# Activity
Show every line of the data that contains the string "Task".

# Extracted information
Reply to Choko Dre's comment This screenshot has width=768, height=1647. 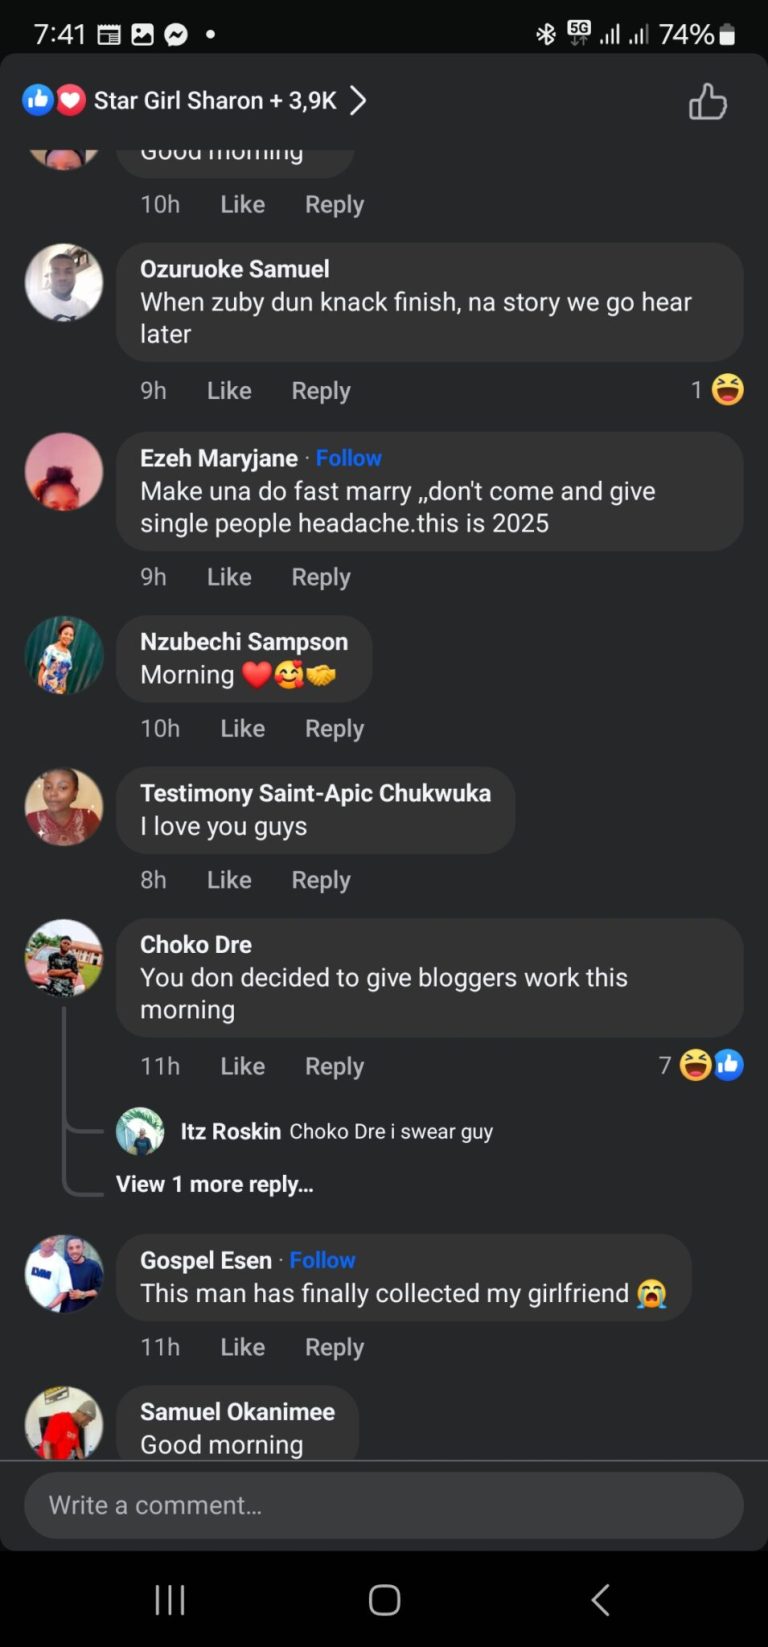(x=334, y=1066)
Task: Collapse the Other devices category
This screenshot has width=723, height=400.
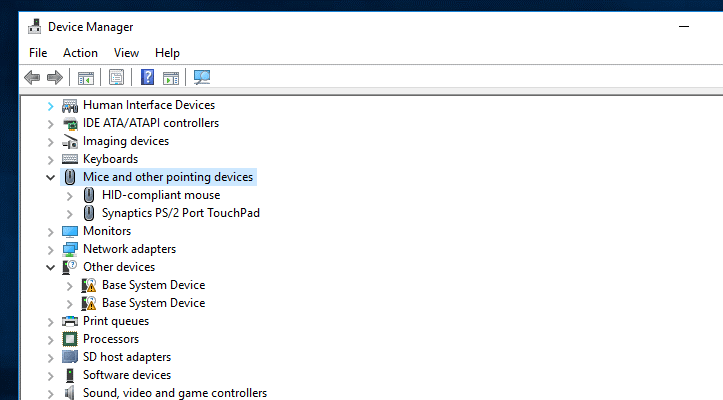Action: point(51,267)
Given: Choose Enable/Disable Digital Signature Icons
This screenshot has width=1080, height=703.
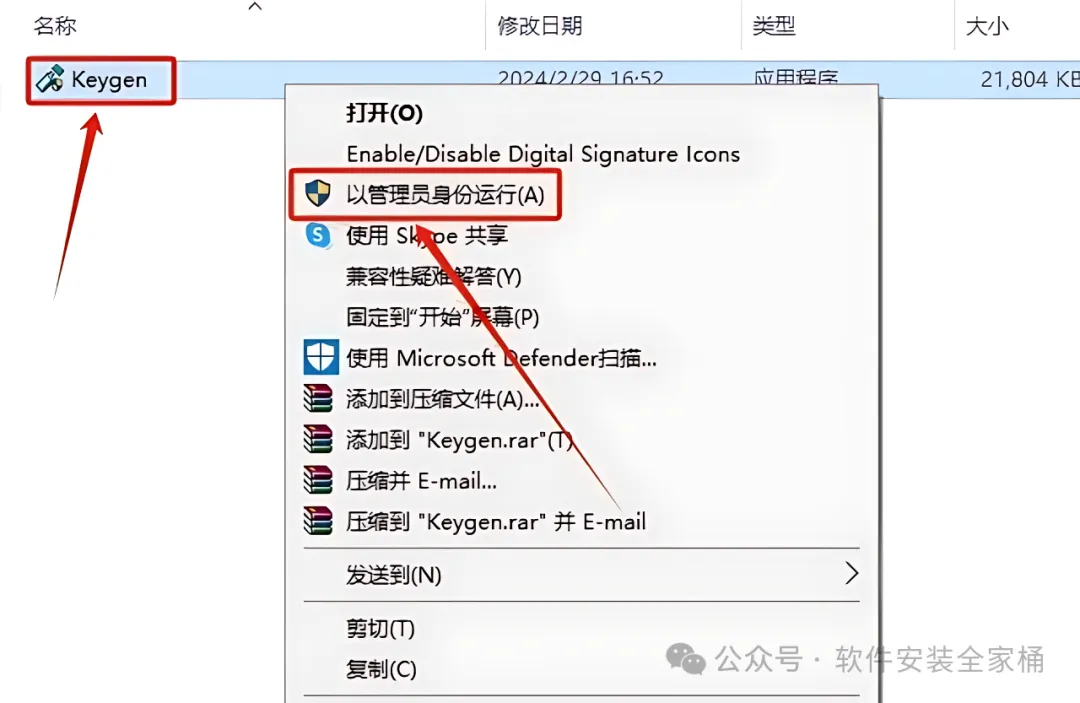Looking at the screenshot, I should (543, 154).
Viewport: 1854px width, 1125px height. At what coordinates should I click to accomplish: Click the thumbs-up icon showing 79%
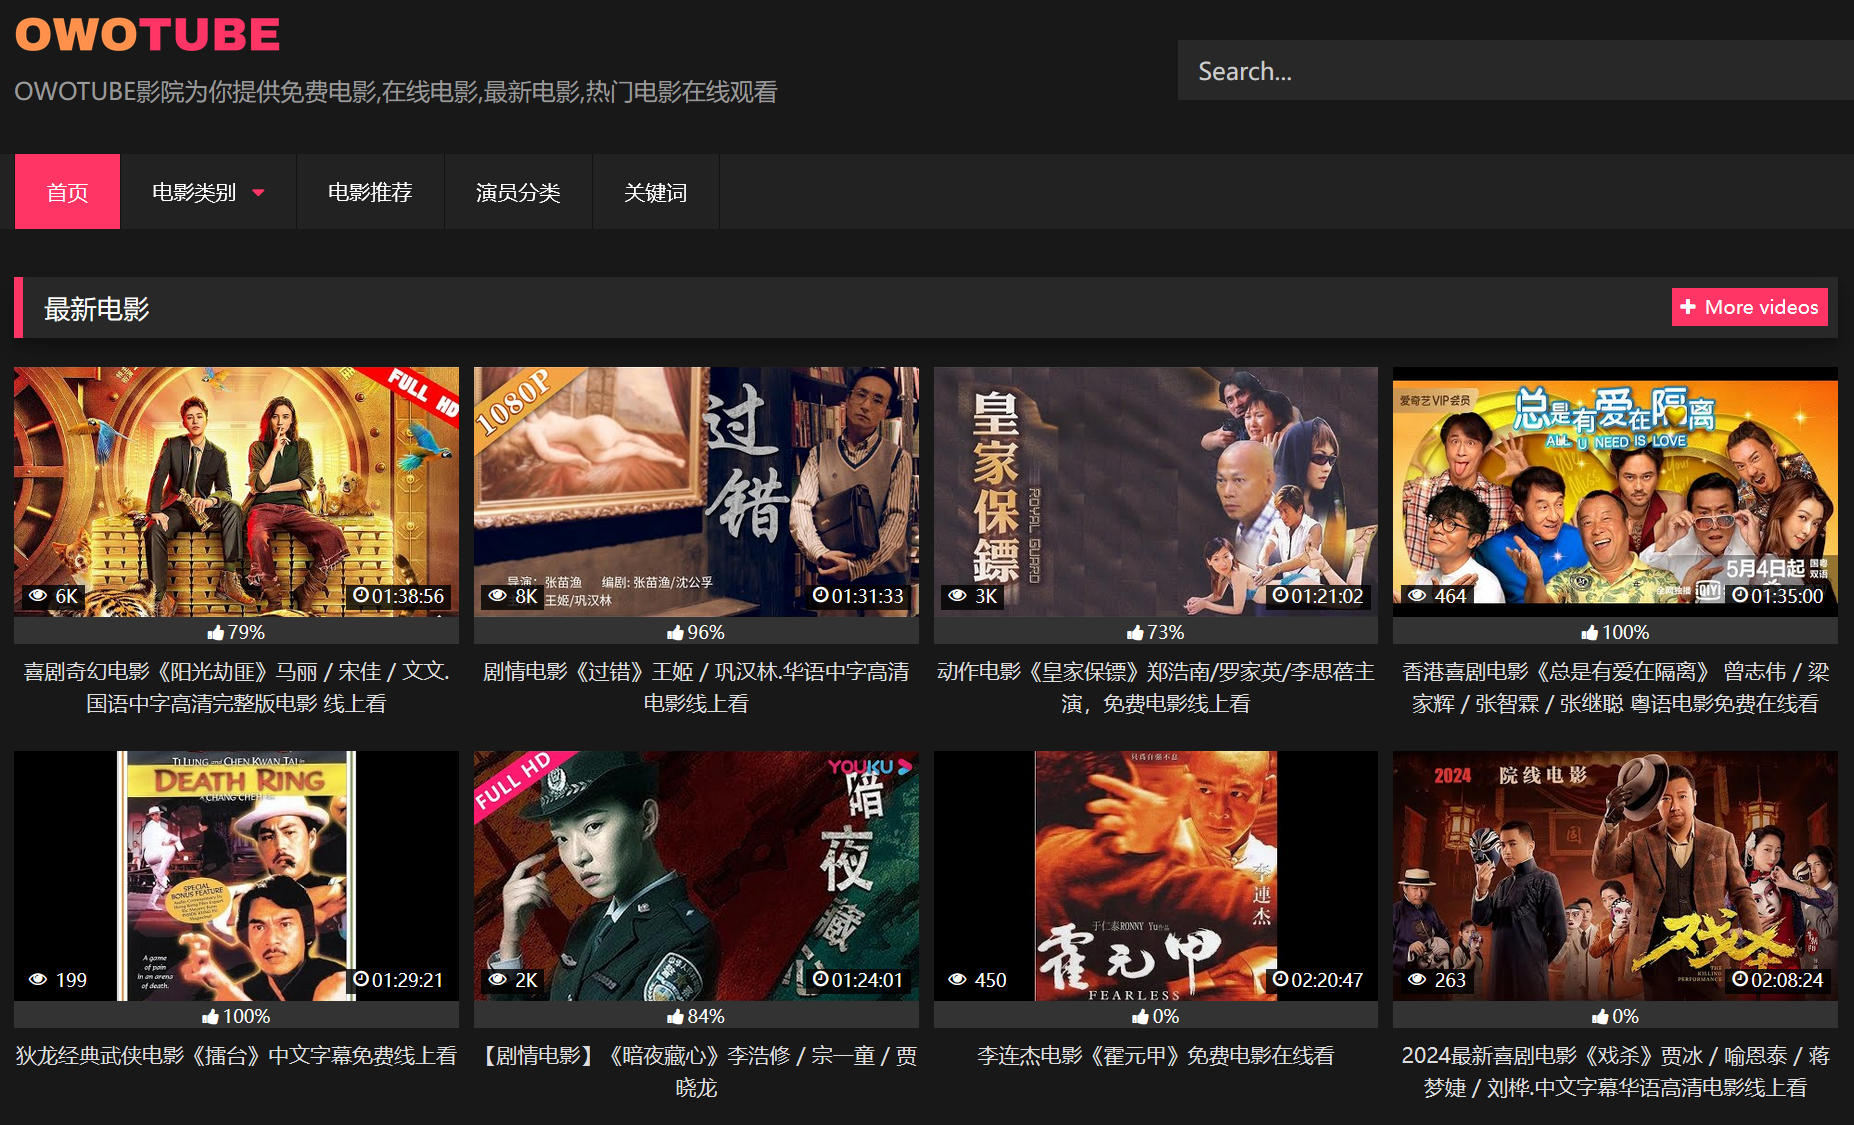215,633
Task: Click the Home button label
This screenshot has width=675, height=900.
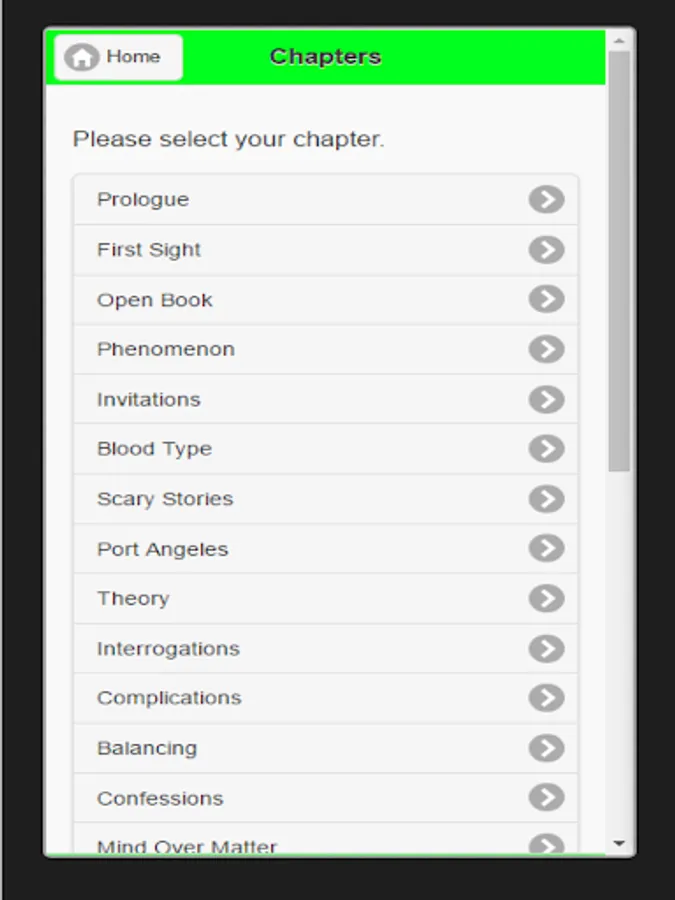Action: click(133, 57)
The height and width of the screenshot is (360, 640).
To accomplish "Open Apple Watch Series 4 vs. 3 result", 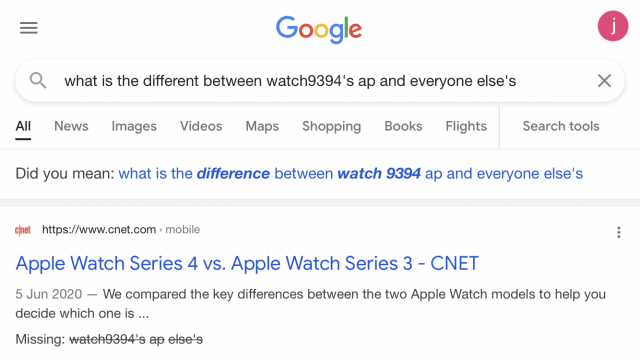I will point(247,264).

# Answer below
Task: Collapse the Other devices category
Task: Click the Home button label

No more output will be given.